Last summer, Horizon notified its 28 organic dairy farmers in Vermont and 89 in the Northeast that it would pull out of the region. With a glut of milk on the national market and loopholes in the organic program that have put small family farms at a disadvantage, the situation looked bleak for many of the Vermont farmers affected by the company’s decision.
“A year ago, we found out we didn’t have a place to ship our milk,” Selina Rooney, who runs the farm with her parents, told the crowd. “We were really worried about it. Things looked pretty dire.”
On Wednesday, after the driver sucked milk from the Rooneys’ barn into the truck through a large hose, the product was sent off to Organic Valley’s processing facility, rather than that of Horizon, which is now owned by the global food corporation Danone.
In March, Organic Valley announced it would take on many of the farmers dropped by Horizon and Maple Hill, which cut off another 46 farmers in New York, and on Wednesday, the group celebrated the beginning of those contracts.
“Today is a big day,” said Travis Forgues, executive vice president of membership for Organic Valley, who said the company has taken on 51 additional farms amid the exits of the two other distributors.
Eight of the farmers affected by Horizon’s departure in Vermont have left the business, according to Laura Ginsburg, who attended the event on Wednesday. One farmer is still shipping to Horizon and considering next steps, and the others are shipping to new producers, including Organic Valley and Stonyfield.
The Rooneys had been sending their milk to Horizon as long as they’d been farming — even when the company was called the Organic Cow, before it was purchased by larger and larger corporations.
David Rooney said Horizon’s departure wasn’t a shock to him. He had spoken with a representative at Horizon who advised him against building a bigger barn, and he saw the writing on the wall.
“I knew something big was up,” he said.
Anson Tebbetts, the secretary of Vermont’s Agency of Agriculture, Food and Markets, thanked Organic Valley on Wednesday, and also said the state has a long way to go to ensure Vermont’s farms can be confident that their businesses will remain viable.
“Farming is always gritty, it’s always challenging, and it will continue to be challenging,” Tebbetts said. “But this is a day that we just need to embrace and celebrate and congratulate all of those along the way who have helped.
A number of leaders in the region’s agricultural sector, along with politicians, including U.S. Sen.

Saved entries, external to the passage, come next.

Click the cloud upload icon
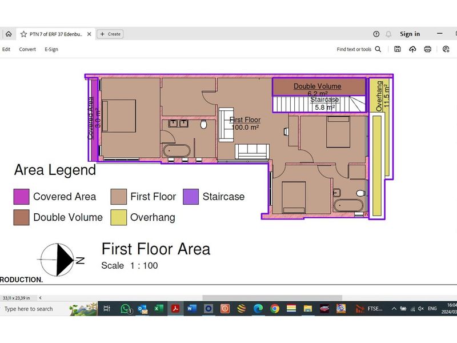Image resolution: width=457 pixels, height=343 pixels. click(x=412, y=50)

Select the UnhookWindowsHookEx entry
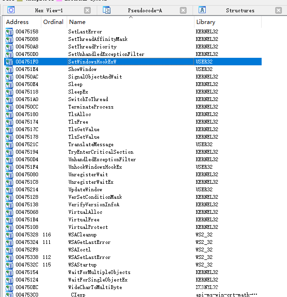95,167
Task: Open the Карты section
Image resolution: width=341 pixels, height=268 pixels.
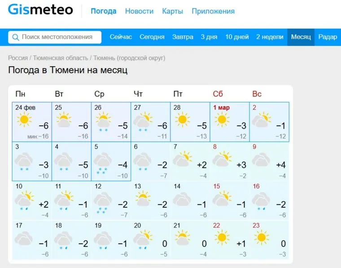Action: coord(172,11)
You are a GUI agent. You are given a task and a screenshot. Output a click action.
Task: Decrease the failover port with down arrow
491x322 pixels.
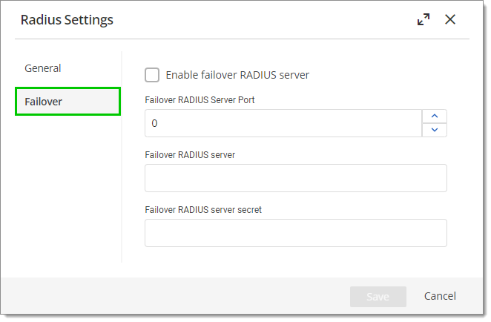435,130
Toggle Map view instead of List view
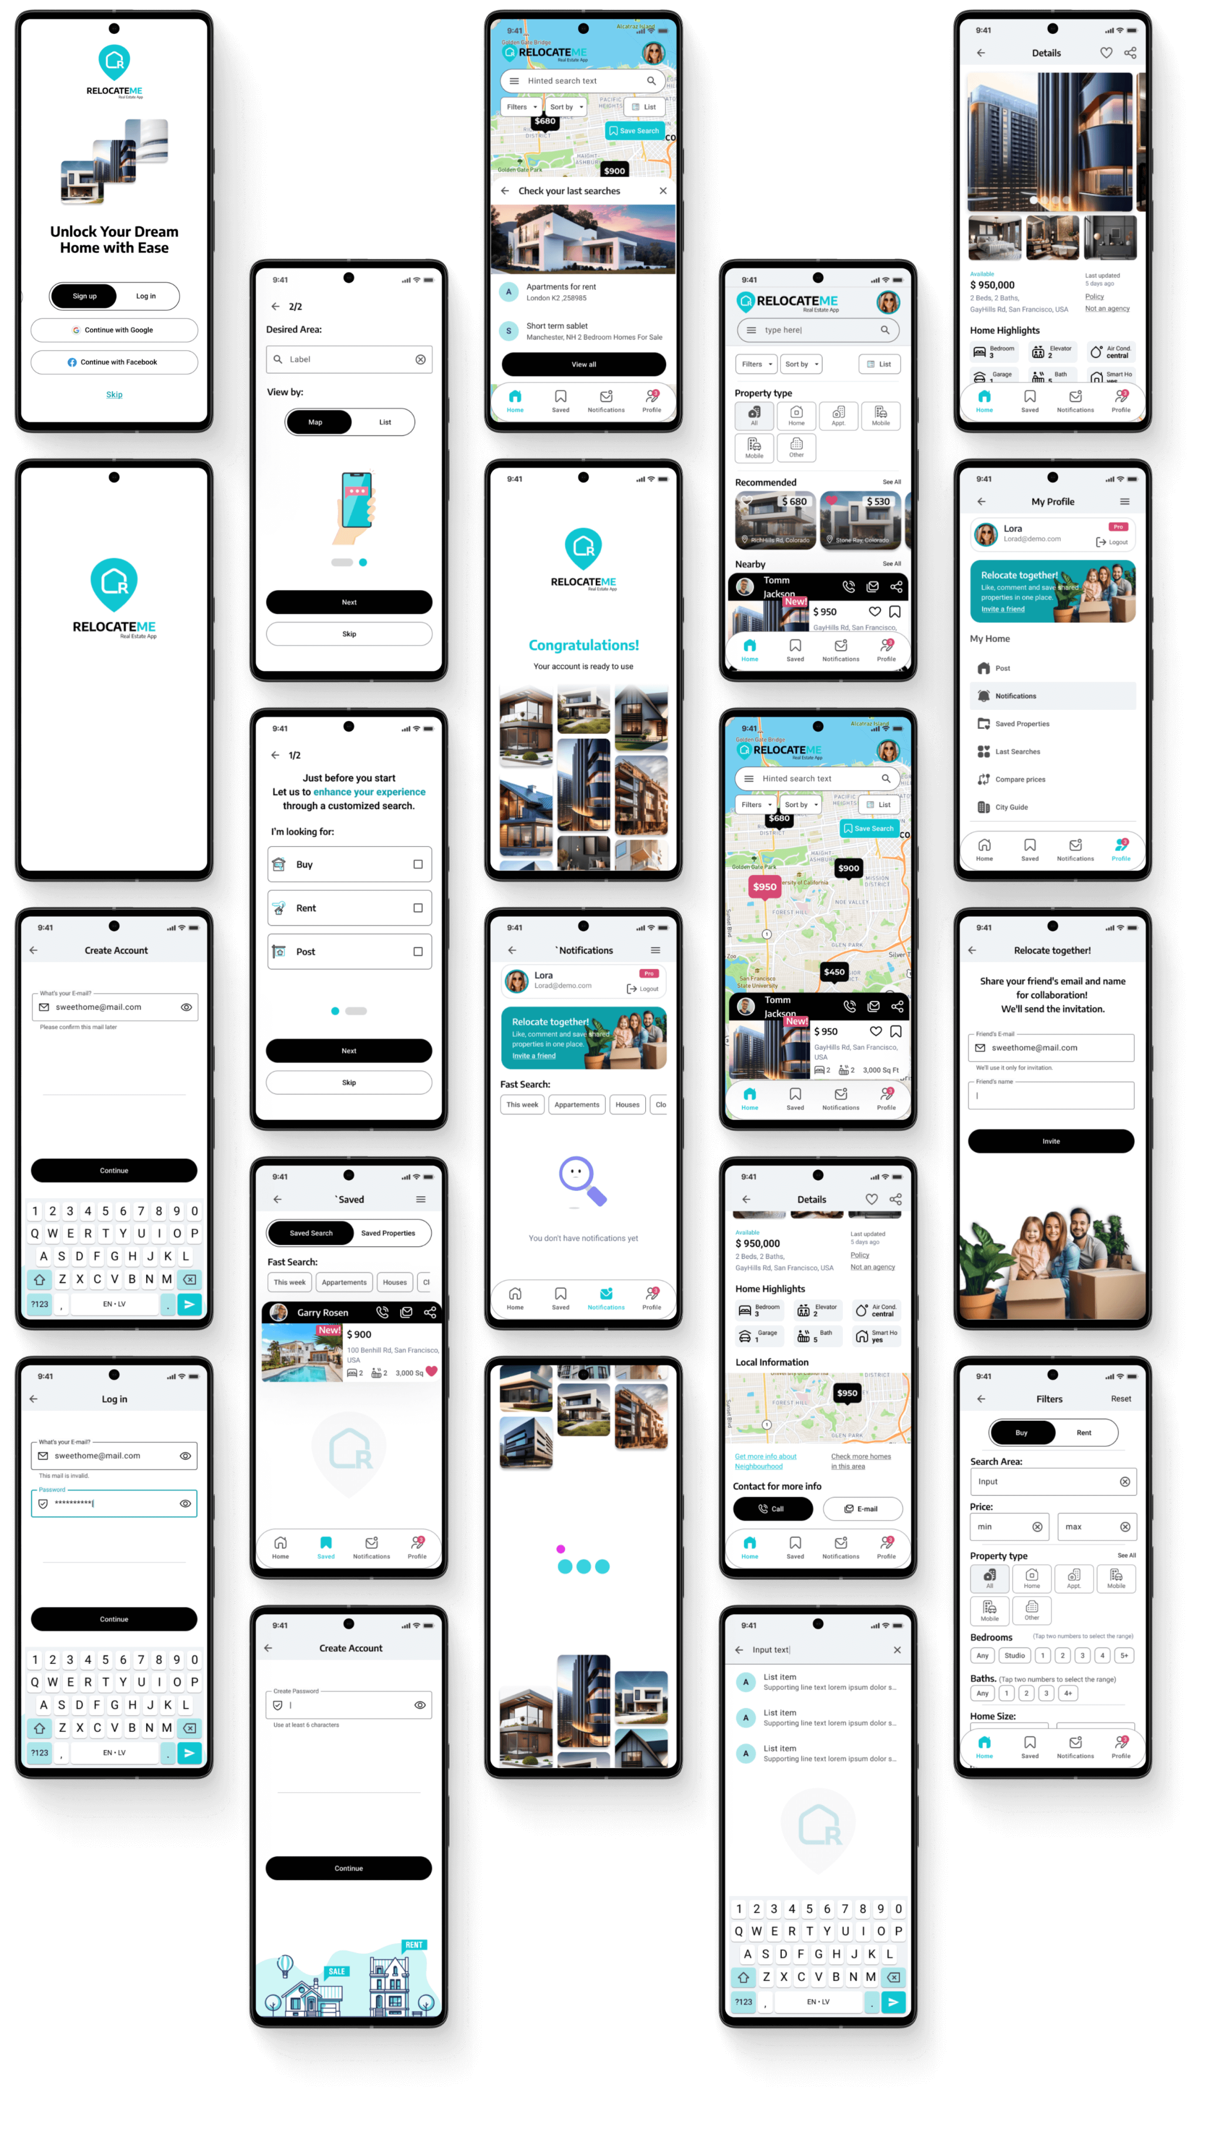Viewport: 1208px width, 2140px height. point(317,419)
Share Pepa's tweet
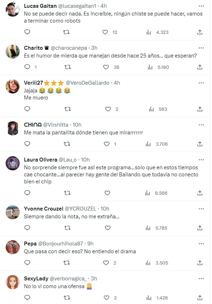Screen dimensions: 212x304 pyautogui.click(x=200, y=263)
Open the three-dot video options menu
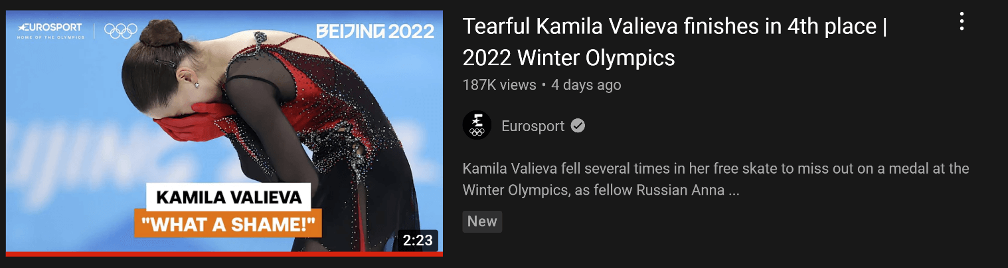 tap(962, 23)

Patrick Leahy, D-Vt., have questioned whether Horizon left the region in favor of large farms in other parts of the country that don’t adhere to the spirit of the National Organic Program.

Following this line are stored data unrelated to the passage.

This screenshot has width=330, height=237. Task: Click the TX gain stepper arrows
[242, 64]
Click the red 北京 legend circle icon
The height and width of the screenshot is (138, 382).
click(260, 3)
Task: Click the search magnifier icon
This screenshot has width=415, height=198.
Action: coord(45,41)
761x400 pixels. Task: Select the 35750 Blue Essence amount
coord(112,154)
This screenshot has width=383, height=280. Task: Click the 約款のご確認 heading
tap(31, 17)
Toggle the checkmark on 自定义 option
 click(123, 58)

Representatives from Horizon deny that claim, saying instead that they picked up small farmers closer to their processing facility in New York. They have cited challenges specific to New England, such as finding milk haulers to make the overnight drive from the small farms located on mountainous back roads in New England. The Rooney farm, for example, is located in a hilly area on a road called “Mud City Loop.”
Greg Bisson, the driver who picked up milk from the Rooney farm on Wednesday, said he’s driving seven days a week, picking up milk from 76 farms located in a large region that stretches from the Connecticut River Valley to the Canadian border. He runs nine trucks and has 12 employees at his business, called GK Bisson Trucking, but he needs at least three more drivers, he said.
Forgues said Organic Valley, which is a farmer-owned cooperative, made a decision that may not be best for the company’s bottom line, given the glut of organic milk on the market — but it aligns with the company’s mission.
For now, the company is hoping to strengthen partnerships with networks that are working to show consumers why they should pay a premium for organic milk produced by small, local farmers.
“Long term, I have no doubt we’ll continue to do this,” he said, but there’s a lot of work that still needs to be done.